In general XML parlance a "vocabulary" is a set of element types and attributes designed to be used together for some purpose. A given vocabulary may be "encompassing", meaning that it is intended to be used as the main or only vocabulary for a given document, or "enabling", meaning it is intended to be integrated into and used with encompassing vocabularies.
Examples of encompassing vocabularies are DocBook, XHTML, and NLM. Examples of enabling vocabularies are MathML and Dublin Core metadata.
A challenge historically with managing XML (and SGML) vocabularies is that, while it's easy to define enabling vocabularies like MathML and possible to define "extensible" encompassing vocabularies like DocBook, there was no standard-defined mechanism for managing how encompassing and enabling vocabularies are combined or extended in a way that ensured understandability and interchange.1
In particular, before DITA, all mechanisms for combining or extending vocabularies were entirely syntactic—they provided no way to examine a document and know how that document's vocabulary (it's document type) related to any known vocabulary so that you could know, for sure, whether your processing environment could handle it or if you could share content from that document with your documents.

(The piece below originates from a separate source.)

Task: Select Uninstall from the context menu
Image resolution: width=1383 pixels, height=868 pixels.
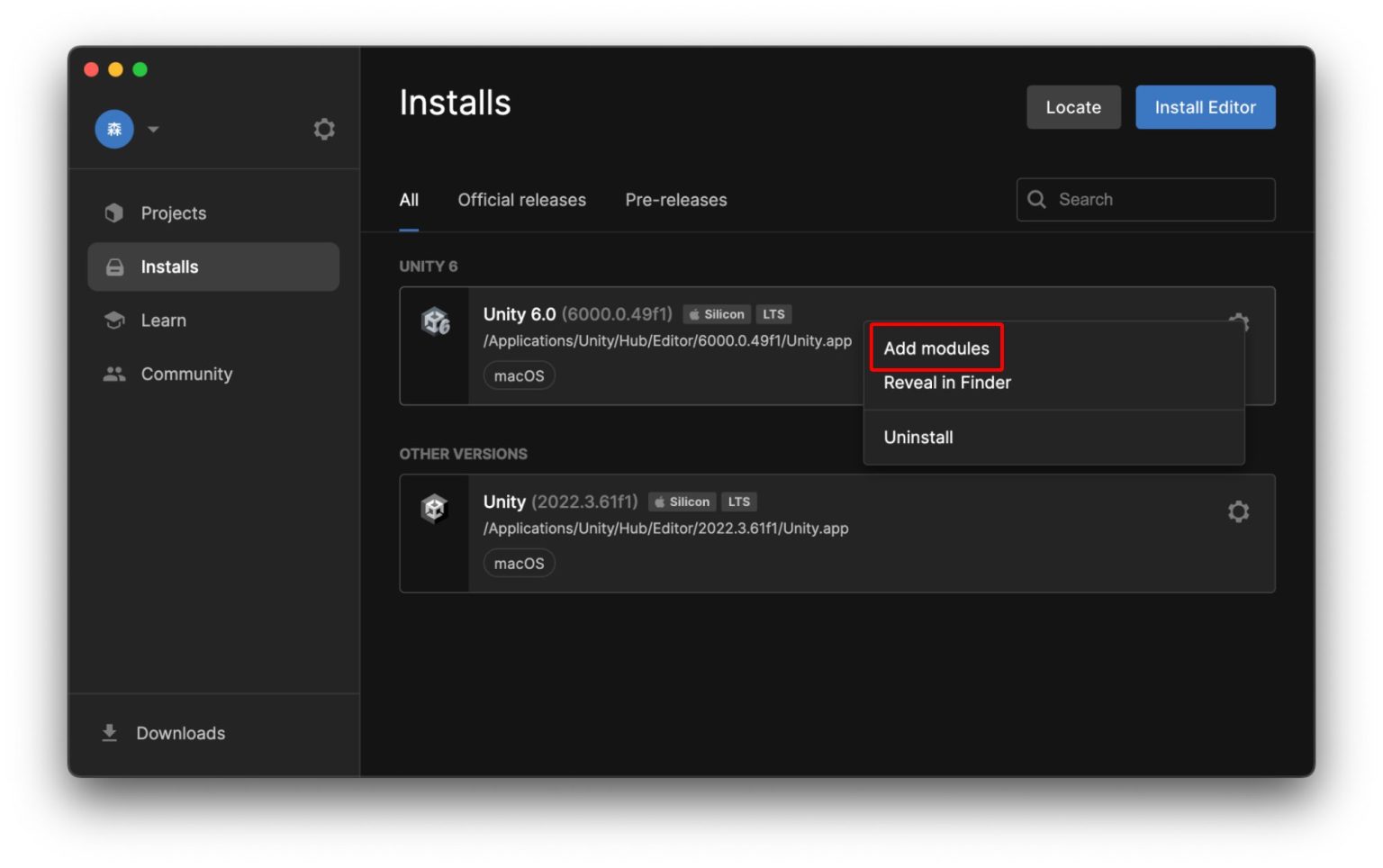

For example, DocBook provides for extension by providing the syntactic hooks needed to allow local modification to content models (e.g., parameter entities in DTDs). This allows you to define your own element types and use them in a nominally "DocBook" document. However, having defined your new tags, there's nothing in the markup that tells a processor or an observer how your new element type relates to any known element types (that is, to the element types defined in the DocBook standard or defined in any other DocBook-based document type). Thus, there's no reliable way for a general-purpose DocBook processor to know what to do with your document. Thus, to say that your document is "DocBook" is not accurate or useful. Rather, at best your document is "DocBook based". But knowing that doesn't tell you anything particularly useful. In particular, it doesn't tell you what you'd need to know in order to process it reliably (because you have no way to know what to do with the non-DocBook-defined elements in the document without actually talking to the developer of the custom markup).
By the same token, there are no DocBook-defined constraints on how you can extend DocBook so there's no way to predict what sort of changes a given "DocBook" document might reflect so that, for example, a general-purpose DocBook processor could provide useful fallback processing or so that a human observer can understand the nature of the extensions even if they don't understand the details of the new markup (for which they would need some form of documentation).
That is, using only the syntactic tools provided by DTDs or XSD schemas (or any other available form of XML document constraint, such as RelaxNG) extension and customization of XML vocabularies is inherently unmanageable because there is no machine-processable mechanism for communicating or understanding the relationship between any two vocabularies.
If customization is not manageable then the only way to ensure interchange is to disallow customization. This was the approach taken by "interchange" document types, such as ATA 2100. But of course invariant vocabularies suffer a number of serious and fatal problems. They tend to become very large because they must reflect a union of the requirements of all current and expected interchange partners. They tend to not satisfy key requirements of individual interchange partners because you can never put everything in or because local requirements are at odds with interchange requirements (for example, markup that is specific to a given company's internal business processes, which might be trade secrets). I think it's fair to say that, as an industry, we've conclusively proved over the last 20 years or so that monolithic interchange document types do not work.